PROVIDED DATA:

****************************************

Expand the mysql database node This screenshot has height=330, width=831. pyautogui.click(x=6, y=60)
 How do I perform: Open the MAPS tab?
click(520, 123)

****************************************

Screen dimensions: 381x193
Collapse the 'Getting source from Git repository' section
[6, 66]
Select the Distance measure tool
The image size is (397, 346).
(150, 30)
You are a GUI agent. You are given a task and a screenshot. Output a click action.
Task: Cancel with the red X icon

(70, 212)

****************************************

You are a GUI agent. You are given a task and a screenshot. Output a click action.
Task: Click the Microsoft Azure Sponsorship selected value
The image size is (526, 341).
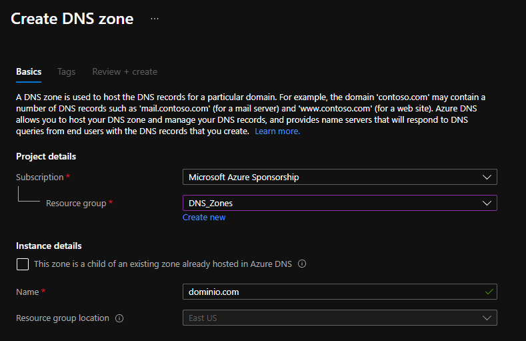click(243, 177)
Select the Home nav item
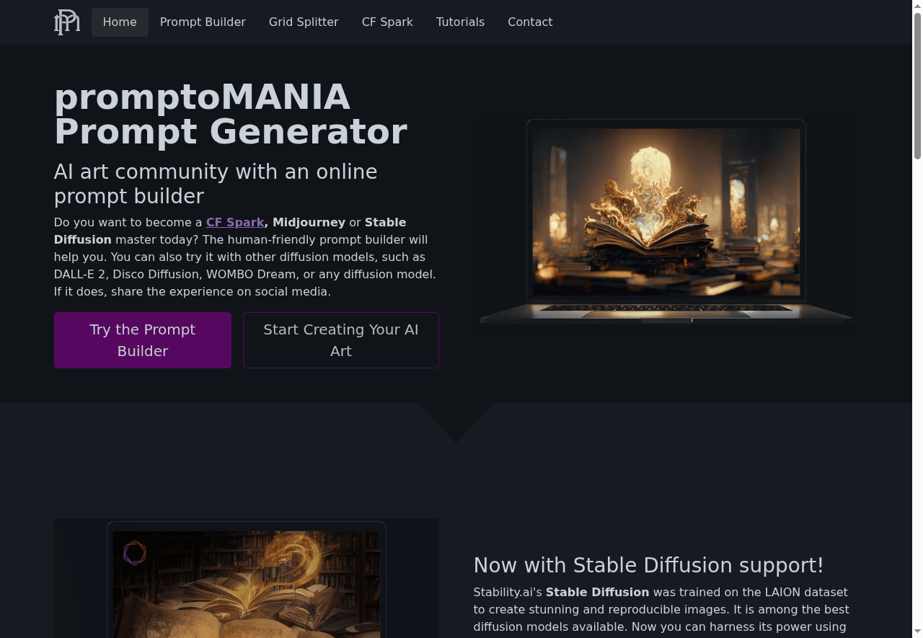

****************************************

TO DO: Set the pictures aside and reproduce exactly the lines above, from the line holding "The image size is (526, 341)." through the line holding "Select the Home nav item", both included, with nothing else.

TASK OUTPUT:
The image size is (526, 341).
click(243, 177)
Select the Home nav item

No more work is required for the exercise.